## Activity
Output the records that follow, keeping every line exactly as it is.

Collected data entries
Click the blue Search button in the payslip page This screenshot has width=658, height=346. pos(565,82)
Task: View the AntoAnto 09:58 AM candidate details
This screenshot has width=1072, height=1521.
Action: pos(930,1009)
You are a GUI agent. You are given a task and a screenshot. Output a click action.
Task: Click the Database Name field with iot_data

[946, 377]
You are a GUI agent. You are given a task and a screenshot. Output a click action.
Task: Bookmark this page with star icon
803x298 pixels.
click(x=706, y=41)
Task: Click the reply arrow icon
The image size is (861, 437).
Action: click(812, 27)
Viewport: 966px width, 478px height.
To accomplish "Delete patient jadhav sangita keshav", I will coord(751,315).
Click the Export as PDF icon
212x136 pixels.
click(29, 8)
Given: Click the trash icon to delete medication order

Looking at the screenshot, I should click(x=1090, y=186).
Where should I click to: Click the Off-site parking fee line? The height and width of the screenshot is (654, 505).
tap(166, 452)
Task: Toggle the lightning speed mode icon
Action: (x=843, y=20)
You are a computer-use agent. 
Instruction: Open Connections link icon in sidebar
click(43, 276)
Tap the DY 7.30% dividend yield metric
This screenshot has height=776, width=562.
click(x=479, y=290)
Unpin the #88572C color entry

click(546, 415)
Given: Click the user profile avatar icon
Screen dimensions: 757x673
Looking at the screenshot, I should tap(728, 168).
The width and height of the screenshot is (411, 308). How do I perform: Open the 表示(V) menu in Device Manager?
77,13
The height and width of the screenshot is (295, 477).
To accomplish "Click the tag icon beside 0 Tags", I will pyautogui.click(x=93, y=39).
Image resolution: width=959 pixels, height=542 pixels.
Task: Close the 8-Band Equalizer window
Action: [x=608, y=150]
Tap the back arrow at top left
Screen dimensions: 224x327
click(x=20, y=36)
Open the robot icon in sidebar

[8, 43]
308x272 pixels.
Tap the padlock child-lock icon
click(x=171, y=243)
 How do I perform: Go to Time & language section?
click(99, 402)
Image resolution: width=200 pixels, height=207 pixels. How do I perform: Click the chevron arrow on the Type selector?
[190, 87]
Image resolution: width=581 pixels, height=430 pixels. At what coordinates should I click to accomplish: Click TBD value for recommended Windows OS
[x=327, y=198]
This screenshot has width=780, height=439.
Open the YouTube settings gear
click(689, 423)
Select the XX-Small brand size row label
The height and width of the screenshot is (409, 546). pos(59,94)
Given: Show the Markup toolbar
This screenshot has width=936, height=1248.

## Output of the task
Click the blue Search button in the payslip page This screenshot has width=658, height=346. pos(565,82)
Task: View the AntoAnto 09:58 AM candidate details
This screenshot has width=1072, height=1521.
Action: pos(930,1009)
You are a GUI agent. You are given a task and a screenshot. Output a click action.
Task: Click the Database Name field with iot_data

[946, 377]
You are a GUI agent. You are given a task and a screenshot. Output a click action.
Task: Bookmark this page with star icon
803x298 pixels.
click(x=706, y=41)
Task: Click the reply arrow icon
The image size is (861, 437).
Action: click(812, 27)
Viewport: 966px width, 478px height.
To accomplish "Delete patient jadhav sangita keshav", I will coord(751,315).
Click the Export as PDF icon
212x136 pixels.
click(29, 8)
Given: Click the trash icon to delete medication order

Looking at the screenshot, I should click(x=1090, y=186).
Where should I click to: Click the Off-site parking fee line? The height and width of the screenshot is (654, 505).
tap(166, 452)
Task: Toggle the lightning speed mode icon
Action: (x=843, y=20)
You are a computer-use agent. 
Instruction: Open Connections link icon in sidebar
click(43, 276)
Tap the DY 7.30% dividend yield metric
This screenshot has height=776, width=562.
click(x=479, y=290)
Unpin the #88572C color entry

click(546, 415)
Given: Click the user profile avatar icon
Screen dimensions: 757x673
Looking at the screenshot, I should tap(728, 168).
The width and height of the screenshot is (411, 308). How do I perform: Open the 表示(V) menu in Device Manager?
77,13
The height and width of the screenshot is (295, 477).
To accomplish "Click the tag icon beside 0 Tags", I will pyautogui.click(x=93, y=39).
Image resolution: width=959 pixels, height=542 pixels.
Task: Close the 8-Band Equalizer window
Action: [x=608, y=150]
Tap the back arrow at top left
Screen dimensions: 224x327
click(x=20, y=36)
Open the robot icon in sidebar

[8, 43]
308x272 pixels.
Tap the padlock child-lock icon
click(x=171, y=243)
 How do I perform: Go to Time & language section?
click(99, 402)
Image resolution: width=200 pixels, height=207 pixels. How do I perform: Click the chevron arrow on the Type selector?
[190, 87]
Image resolution: width=581 pixels, height=430 pixels. At what coordinates should I click to accomplish: Click TBD value for recommended Windows OS
[x=327, y=198]
This screenshot has width=780, height=439.
Open the YouTube settings gear
click(689, 423)
Select the XX-Small brand size row label
The height and width of the screenshot is (409, 546). pos(59,94)
Given: Show the Markup toolbar
This screenshot has width=936, height=1248.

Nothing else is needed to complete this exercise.